Tribunal Administratif de Nantes — Décision N° TA44-2003818

mardi 30 mai 2023

JuridictionTribunal Administratif de Nantes
SectionTribunal Administratif de Nantes
N° DossierTA44-2003818
TypeDécision
RecoursExcès de pouvoir
PublicationC
Formation1ère Chambre
Avocat requérantDUBREUIL

Texte intégral

Vu la procédure suivante :

Par une requête et des mémoires enregistrés les 1er avril 2020, 30 juillet 2021 et 25 avril 2023, M. B A et M. D C, représentés par Me Dubreuil, demandent au tribunal :

1°) d'annuler la délibération du 4 février 2020 par laquelle le conseil communautaire de la communauté d'agglomération de la région nazairienne et de l'estuaire (la Carene) a approuvé le plan de déplacements urbains de la Carene - Saint-Nazaire, en tant qu'elle porte sur le quartier du Petit-Maroc ;

2°) de mettre à la charge de la Carene une somme de 3 000 euros au titre de l'article L. 761-1 du code de justice administrative.

Ils soutiennent que :

- la délibération attaquée est viciée à raison de l'insuffisance du dossier d'enquête publique, le document " préambule et stratégie " ne prenant pas suffisamment en compte les problèmes spécifiques du quartier du Petit-Maroc à Saint-Nazaire, soit que ce quartier n'y est pas évoqué, soit que les éléments relatifs au quartier maritime, duquel il relève, sont insuffisants, le document renvoyant au projet de PLUi alors qu'il s'agit d'un document différent et l'intitulé du terminus de la ligne de bus n°4 " Petit-Maroc " étant trompeur ;

- la délibération attaquée est viciée à raison de la dénaturation de leurs observations formulées dans le cadre de l'enquête publique et, partant, de l'analyse qui en a été faite et des conclusions de la commission d'enquête s'y rapportant ;

- la délibération méconnaît le principe d'équilibre entre besoins en matière de mobilité et d'accès et protection de l'environnement et de la santé posé à l'article L. 1214-2 du code des transports dès lors que le plan de déplacements urbains impose sans contrepartie de nouvelles contraintes aux habitants du quartier du Petit-Maroc ;

- le défi n°2 - garantir le territoire du quart d'heure - de la stratégie 2019-2025 du plan de déplacements urbains n'est pas garanti pour le quartier du Petit-Maroc ;

- le plan d'actions du plan de déplacements urbains est entaché d'une erreur manifeste d'appréciation dès lors que le quartier du Petit-Maroc aurait dû être exclu des dispositions prévoyant une baisse du stationnement et de la circulation dans le centre-ville ;

- la délibération méconnaît le 7° de l'article L. 1214-1 du code des transports dès lors que le PDU ne définit pas les mesures spécifiques tendant à favoriser le stationnement des résidents dans le quartier du Petit-Maroc.
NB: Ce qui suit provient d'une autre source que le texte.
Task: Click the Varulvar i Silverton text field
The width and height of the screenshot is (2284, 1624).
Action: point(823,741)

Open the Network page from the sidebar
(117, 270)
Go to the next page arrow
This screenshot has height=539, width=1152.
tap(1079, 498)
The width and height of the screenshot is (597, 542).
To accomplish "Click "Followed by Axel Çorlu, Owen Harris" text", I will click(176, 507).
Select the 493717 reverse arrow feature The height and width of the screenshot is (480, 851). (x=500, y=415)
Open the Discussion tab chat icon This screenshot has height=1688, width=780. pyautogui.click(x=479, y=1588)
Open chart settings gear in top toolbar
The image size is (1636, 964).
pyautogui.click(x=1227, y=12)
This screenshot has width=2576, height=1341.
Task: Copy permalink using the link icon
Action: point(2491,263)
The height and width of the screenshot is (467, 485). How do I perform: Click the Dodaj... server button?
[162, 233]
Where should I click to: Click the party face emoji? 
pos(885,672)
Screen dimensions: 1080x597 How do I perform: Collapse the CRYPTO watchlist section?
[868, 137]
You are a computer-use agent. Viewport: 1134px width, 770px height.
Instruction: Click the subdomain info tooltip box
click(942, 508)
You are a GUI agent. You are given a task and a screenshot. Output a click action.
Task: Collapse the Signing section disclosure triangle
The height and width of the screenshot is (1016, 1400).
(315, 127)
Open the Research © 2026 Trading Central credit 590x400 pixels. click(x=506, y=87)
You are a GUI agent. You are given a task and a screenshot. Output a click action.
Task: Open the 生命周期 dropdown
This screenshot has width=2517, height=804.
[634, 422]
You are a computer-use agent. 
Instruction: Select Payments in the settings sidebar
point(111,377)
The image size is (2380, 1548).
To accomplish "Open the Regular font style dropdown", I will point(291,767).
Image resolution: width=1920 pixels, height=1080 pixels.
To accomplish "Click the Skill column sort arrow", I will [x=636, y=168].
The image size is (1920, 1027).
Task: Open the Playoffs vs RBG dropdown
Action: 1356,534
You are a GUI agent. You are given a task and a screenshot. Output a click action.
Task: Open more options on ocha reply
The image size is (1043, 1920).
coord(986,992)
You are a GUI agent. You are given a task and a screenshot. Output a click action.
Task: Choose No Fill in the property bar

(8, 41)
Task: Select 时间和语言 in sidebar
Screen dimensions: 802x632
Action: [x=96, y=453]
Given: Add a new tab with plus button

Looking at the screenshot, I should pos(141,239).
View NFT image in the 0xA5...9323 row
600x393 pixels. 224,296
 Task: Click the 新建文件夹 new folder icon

Par des mémoires, enregistrés le 28 mai 2021 et le 19 avril 2023, la communauté d'agglomération de la région nazairienne et de l'estuaire, représentée par la SELARL CVS, conclut au rejet de la requête et à ce qu'une somme de 3 000 euros soit mise à la charge des requérants sur le fondement de l'article L. 761-1 du code de justice administrative.

Elle fait valoir que :

- les moyens de la requête ne sont fondés

- au besoin, il sera fait application de l'article L. 600-9 du code de l'urbanisme.

Vu les autres pièces du dossier.

Vu :

- le code de l'environnement ;

- le code des transports ;

- le code de l'urbanisme ;

- le code de justice administrative.

Les parties ont été régulièrement averties du jour de l'audience.

Ont été entendus au cours de l'audience publique :

- le rapport de Mme Milin,

- les conclusions de M. Sarda, rapporteur public,

- les observations de Me Dubreuil, avocat des requérants, et celles de Me Léon, avocate de la communauté d'agglomération de la région nazairienne et de l'estuaire.

Une note en délibéré, enregistrée le 9 mai 2023, a été présentée par MM. A et C.

Considérant ce qui suit :

1. Par une délibération du 30 avril 2019, le conseil communautaire de la communauté d'agglomération de la région nazairienne et de l'estuaire (la Carene) a arrêté le projet de plan de déplacements urbains, qui a fait l'objet d'une enquête publique du 20 août au 23 septembre 2019. Par une délibération du 4 février 2020, la Carene a approuvé le plan de déplacements urbains. Les requérants, qui résident dans le quartier du Petit-Maroc à Saint-Nazaire, demandent au tribunal d'annuler la délibération du 4 février 2020.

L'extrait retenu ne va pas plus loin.